There are no shadows here on the Canvas, Killington told her, but when they make camp the blank whiteness of everything doesn’t keep her from falling asleep. When she wakes to darkness–thick, heavy, like grit on her tongue–she’s frightened. She can’t remember the last time she was scared of the dark. Actually, she can.
She fumbles in a bag and finds the striker he used to light the balloon. “Nightmare?” Killington mumbles, stirring. “Wait–don’t–”
She’s clicking it, and the flare of sparks traces them both in shadow. Gnomon is there, then, behind her. His cane is a sword.
“I’m being abducted,” says Nightjar, “by someone named Killington?”
“Mmm,” says Killington.
“That doesn’t bode terribly well,” she says.
“You don’t need to be afraid, little girl,” he says, grinning a knockaround grin. “Think of it this way: you’d be in more danger if I were my parents.”
“Oh?”
“They named me that.”
“Oh.”
Killington plays with cranks and sprockets, and the fire below the balloon turns from blue to white. They rise slowly to pass between two loops of road.
“My parents,” says Nightjar, stumbling a little, “named me Nightmare.”
“I know they did,” says Killington, and his smile disappears.
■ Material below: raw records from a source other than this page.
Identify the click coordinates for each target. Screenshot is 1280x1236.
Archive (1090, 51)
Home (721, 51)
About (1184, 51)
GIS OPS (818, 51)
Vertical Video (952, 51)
Thursday, December 15, 2005
“Ignore her, little girl,” says the masked man.
“Alice,” says Alice.
His face quirks. “Very well,” he says. “McKinley. Bring me the water and salt, carefully. Remember–she can’t hurt you.”
“I know,” says Alice. “She hasn’t yet, why could she now?”
“He’s right,” says Nightmare sweetly. “It’d take me a while to break through this glass. A siege. I used to have terrible dreams about waiting forever in the dark… but mine weren’t as bad as my sister’s. About storms.”
Black lightning snaps; thunder cascades off the dome. Alice is startled, tripping, horror, the water spilling out of her hands.